The report updates the findings of the 2000 publication and highlights the national importance of oral health and its relationship to overall health. It also focuses on new scientific and technological knowledge and innovations in health care delivery that offer promising new directions for improving oral health care and creating greater equity in oral health across communities.
According to the NIH, achieving that equity is an ongoing challenge for many who struggle to obtain dental insurance and access to affordable care.
“This is a very significant report,” said Lawrence Tabak, DDS, PhD NIH acting director. “It is the most comprehensive assessment of oral health currently available in the United States, and it shows, unequivocally, that oral health plays a central role in overall health. Yet millions of Americans still do not have access to routine and preventative oral care.”
The report provides a comprehensive snapshot of oral health in America, including an examination of oral health across the lifespan and a look at the impact the issue has on communities and the economy.
The report found that healthy behaviors can improve and maintain an individual’s oral health, but social and economic conditions also shape these behaviors.
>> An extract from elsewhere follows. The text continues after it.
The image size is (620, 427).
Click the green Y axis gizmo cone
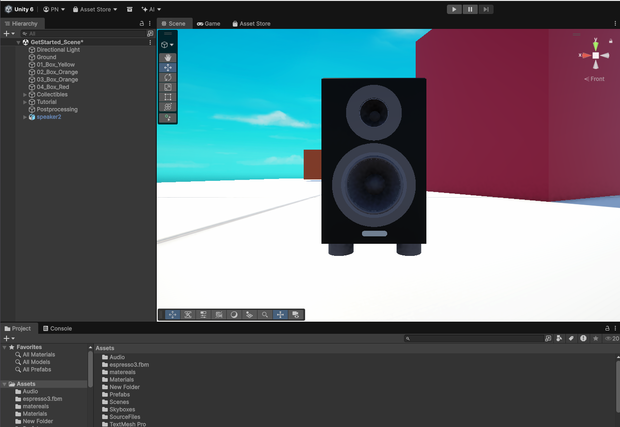[x=595, y=45]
Group disparities around oral health, identified 20 years ago, have not been adequately addressed. More efforts are needed to tackle the social and commercial determinants that create these inequities and the systemic biases that perpetuate them.
On oral and medical conditions, it was found that they often share common risk factors. Just as medical conditions and treatments can influence oral health, so can oral conditions, and their treatments affect other health issues.
Substance abuse and mental health conditions also seriously impact oral health.
“This is an in-depth review of the scientific knowledge surrounding oral health that has accumulated over the last two decades,” said Rena D’Souza DDS, PhD, director of the National Institute of Dental and Craniofacial Research which oversaw and funded the project’s three-year research program. “It provides an important window into how many societal factors intersect to create advantages and disadvantages with respect to oral health, and, critically, overall health.”
The authors make several recommendations to improve oral health in America, including the need for health care professionals to work together to provide integrated oral, medical, and behavioral health care in schools, community health centers, nursing homes, medical care settings, and dental clinics.
They also identify the need to improve access to care by developing a more diverse oral health care workforce, addressing the rising cost of dental education, expanding insurance coverage, and improving the overall affordability of care.
“Although there are challenges ahead, the report gives us a starting point and some clear goals that offer reasons to be hopeful, despite those challenges,” said D’Souza. “It imagines a future, as I do, in which systemic inequities that affect oral health and access to care are more fully addressed, and one in which dental and medical professionals work together to provide integrated care for all.”